I have a 9yo, she is allowed to walk to school and back alone, but it's only 250 yards or so. I will also leave her home along for up to an hour, usually while I'm taking the little two to swimming lessons. She knows how to lock and unlock the doors and can go to either my next door or over the road neighbours if she needs to. She's a very sensible girl, all she really wants to do is read or watch iPlayer. No hot drinks, no answering the phone or the door.

steppemum · 13/07/2017 14:48

depends on child.

dd2 is same age as your ds. There are no roads to cross. We have spent this year gradually letting her walk more and more often, now she comes and goes by herself.
We did it once or twice last year with permission. School is happy from year 4, but was a bit uneasy with her doing it in year 3 (depsite our house backing on to school field, so really close)

At the same time we have been allowing her to go to the corner shop and the library, and walk down to her friends and knock.

It is part of letting go.

She is youngest of 3 and we did same with all 3. They are all sensible dependable and very independent. The older 2 travel by bike and trian to secondary school, and are happy to jump on to a bus.

The age group with the most road accidents is first year at secondary, kids who never wlaked anywhere until they started year 7.

As to leaving at home, she stays here with her older brother, and occasionally for 30 minutes on her own.

coddiwomple · 13/07/2017 14:49

no answering the phone can I ask why?
I prefer when mine do answer the phone, so I can check on them, so I am curious why you feel it's best not to.

baconbaconbaconyummy · 13/07/2017 14:52

Funny how ppl think it's ok for a child to walk to school alone or play on the streets but not safe for them to be home alone 🤔

I personally think primary school age is too young to walk to/from school or alone at home.

steppemum · 13/07/2017 14:53

as well as depending on the child, it does also depend on your road and neighbours.
My kids know about 6 houses where I would be happy for them to knock if there was a problem, one of those is really good friend of theirs.
Round the corner, 2 minutes walk away is one of my closest friends and they all know how to find her number on speed dial.

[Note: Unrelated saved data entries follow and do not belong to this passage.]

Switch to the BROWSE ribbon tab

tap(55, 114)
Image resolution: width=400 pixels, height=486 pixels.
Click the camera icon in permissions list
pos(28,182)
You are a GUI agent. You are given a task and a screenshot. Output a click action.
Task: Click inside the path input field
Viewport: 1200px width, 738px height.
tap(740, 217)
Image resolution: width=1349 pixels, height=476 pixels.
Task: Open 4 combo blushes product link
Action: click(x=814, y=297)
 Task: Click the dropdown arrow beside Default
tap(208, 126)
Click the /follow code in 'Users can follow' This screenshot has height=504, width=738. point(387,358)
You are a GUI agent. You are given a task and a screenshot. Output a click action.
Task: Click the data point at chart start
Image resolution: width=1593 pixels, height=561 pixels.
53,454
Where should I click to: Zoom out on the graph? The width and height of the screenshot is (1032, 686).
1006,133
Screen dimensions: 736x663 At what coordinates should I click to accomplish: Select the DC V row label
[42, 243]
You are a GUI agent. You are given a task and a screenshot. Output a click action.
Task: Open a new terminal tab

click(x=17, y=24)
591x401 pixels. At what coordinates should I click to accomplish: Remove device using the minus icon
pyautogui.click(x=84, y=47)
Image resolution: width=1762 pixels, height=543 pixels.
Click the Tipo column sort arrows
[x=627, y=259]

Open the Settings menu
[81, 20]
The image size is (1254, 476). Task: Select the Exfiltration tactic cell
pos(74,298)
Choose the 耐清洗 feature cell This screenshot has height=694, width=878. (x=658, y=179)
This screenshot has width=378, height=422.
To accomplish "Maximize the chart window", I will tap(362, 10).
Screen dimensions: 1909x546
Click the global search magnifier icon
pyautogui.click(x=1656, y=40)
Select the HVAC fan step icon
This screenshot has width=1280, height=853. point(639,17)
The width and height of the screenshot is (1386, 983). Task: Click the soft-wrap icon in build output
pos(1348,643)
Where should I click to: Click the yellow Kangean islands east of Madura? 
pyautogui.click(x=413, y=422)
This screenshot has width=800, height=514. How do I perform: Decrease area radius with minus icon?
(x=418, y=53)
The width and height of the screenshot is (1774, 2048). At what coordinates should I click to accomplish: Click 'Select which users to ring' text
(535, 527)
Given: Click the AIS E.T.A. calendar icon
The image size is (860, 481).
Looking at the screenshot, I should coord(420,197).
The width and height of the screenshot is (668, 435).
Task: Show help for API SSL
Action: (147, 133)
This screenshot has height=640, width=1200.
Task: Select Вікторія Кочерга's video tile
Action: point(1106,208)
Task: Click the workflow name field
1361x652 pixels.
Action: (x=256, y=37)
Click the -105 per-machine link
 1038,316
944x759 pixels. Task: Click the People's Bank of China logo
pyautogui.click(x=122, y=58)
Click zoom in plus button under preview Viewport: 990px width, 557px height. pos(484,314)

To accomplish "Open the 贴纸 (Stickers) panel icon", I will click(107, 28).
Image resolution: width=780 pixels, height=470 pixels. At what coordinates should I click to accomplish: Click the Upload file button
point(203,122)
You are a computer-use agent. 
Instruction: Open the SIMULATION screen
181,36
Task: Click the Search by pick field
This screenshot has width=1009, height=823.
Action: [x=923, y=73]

Our road does have fast traffic, but it is a dead end, so no through traffic.

If I lived in a busy London suburb and didn't know my nieghbours I might do it differently

amusedbush · 13/07/2017 14:54

I walked to and from school from the age of 7 and was allowed to stay in the house by myself for a couple of hours at a time from 9 or 10.

MyheartbelongstoG · 13/07/2017 14:58

I wouldn't do it.

I have four from 8-12 and I have a minder for after school and holidays.

I'll have a minder until youngest starts secondary school.